I'm having this issue as well and restarting cloudflared didn't seem to fix the issue. I wonder if its related to https://github.com/cloudflare/cloudflared/issues/91

Everything was working for the past few weeks, I rebooted my USG and then all of the errors started pouring in.
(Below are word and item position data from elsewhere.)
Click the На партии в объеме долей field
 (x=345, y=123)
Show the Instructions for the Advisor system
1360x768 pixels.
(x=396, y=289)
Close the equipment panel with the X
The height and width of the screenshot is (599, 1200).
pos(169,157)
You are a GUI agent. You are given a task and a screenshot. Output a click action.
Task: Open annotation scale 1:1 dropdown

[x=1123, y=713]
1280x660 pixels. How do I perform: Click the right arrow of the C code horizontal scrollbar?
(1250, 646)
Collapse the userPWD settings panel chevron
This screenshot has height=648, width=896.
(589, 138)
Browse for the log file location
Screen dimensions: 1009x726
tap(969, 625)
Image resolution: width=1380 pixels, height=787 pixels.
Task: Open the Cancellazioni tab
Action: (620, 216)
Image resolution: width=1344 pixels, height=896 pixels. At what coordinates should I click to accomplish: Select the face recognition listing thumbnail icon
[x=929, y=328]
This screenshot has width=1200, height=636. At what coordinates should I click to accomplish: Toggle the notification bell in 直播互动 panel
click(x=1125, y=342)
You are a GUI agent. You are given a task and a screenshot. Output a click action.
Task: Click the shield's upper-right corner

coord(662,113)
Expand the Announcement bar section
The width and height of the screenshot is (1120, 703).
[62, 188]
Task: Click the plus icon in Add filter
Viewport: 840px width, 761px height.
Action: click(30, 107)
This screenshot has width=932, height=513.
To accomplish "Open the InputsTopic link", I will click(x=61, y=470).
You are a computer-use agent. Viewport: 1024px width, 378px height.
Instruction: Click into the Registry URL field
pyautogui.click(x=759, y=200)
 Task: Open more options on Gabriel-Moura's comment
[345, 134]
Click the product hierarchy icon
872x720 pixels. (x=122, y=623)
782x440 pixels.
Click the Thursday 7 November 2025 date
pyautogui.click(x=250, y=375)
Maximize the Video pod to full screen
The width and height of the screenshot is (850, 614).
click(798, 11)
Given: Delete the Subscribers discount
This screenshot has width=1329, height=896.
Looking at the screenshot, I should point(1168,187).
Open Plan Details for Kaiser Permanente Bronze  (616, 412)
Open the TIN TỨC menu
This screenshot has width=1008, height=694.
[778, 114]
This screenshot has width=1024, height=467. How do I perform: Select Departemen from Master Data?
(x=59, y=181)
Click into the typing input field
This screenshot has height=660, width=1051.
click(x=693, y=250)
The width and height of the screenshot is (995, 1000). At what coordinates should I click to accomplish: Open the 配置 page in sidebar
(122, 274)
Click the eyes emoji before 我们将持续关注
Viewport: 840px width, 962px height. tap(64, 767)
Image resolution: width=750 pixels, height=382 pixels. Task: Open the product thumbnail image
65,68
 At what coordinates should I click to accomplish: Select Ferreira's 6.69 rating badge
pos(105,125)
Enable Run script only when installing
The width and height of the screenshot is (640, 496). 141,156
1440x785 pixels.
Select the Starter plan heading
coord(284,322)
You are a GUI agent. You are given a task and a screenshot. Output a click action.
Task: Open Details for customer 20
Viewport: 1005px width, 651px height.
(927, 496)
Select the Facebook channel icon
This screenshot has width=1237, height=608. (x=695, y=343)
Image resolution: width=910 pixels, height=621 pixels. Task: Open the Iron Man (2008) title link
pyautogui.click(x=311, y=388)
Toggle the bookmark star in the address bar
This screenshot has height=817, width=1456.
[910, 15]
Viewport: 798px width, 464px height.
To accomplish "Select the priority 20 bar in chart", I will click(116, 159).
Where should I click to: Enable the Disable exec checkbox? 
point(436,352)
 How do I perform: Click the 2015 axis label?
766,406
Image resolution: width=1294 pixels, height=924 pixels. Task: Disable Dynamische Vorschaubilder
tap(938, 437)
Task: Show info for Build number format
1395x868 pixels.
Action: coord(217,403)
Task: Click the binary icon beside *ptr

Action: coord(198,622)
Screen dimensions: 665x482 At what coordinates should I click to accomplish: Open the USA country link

On a sidenote, are there official mips builds now?

tv3 commented 4 years ago

Gave up on this product. Now using dnscrypt on USG. Works like a charm. https://dnscrypt.info https://community.ui.com/questions/DNSCrypt-Proxy-2/0d4eaa80-aff7-49dd-9dc4-7d0378afd288

hacktek commented 4 years ago

Just to report that this continues to happen on v2019.12.0.

cloudflared[7047]: time="2020-01-15T17:37:09-06:00" level=error msg="HTTP request error" error="Error proxying request to origin: dial tcp 127.0.0.1:8000: socket: too many open files

It again seems like the service just leaves a bunch of open sockets forever until some ulimit is reached:

# while [ 1 ]; do netstat -ano | grep '8000' | wc -l; sleep 2; done
1996
1995
1995
1995
^C

After restarting cloudflared:

# while [ 1 ]; do netstat -ano | grep '8000' | wc -l; sleep 2; done
7
7
7
7
7
^C

Off to schedule a daily service restart...

immortalx commented 4 years ago

This is not a solution available for everyone but i was able to do resolve this by putting nginx as a proxy between cloudflared and my app back end. Instead of thousands of connections and the occasional open files limit error, everything is working fine now.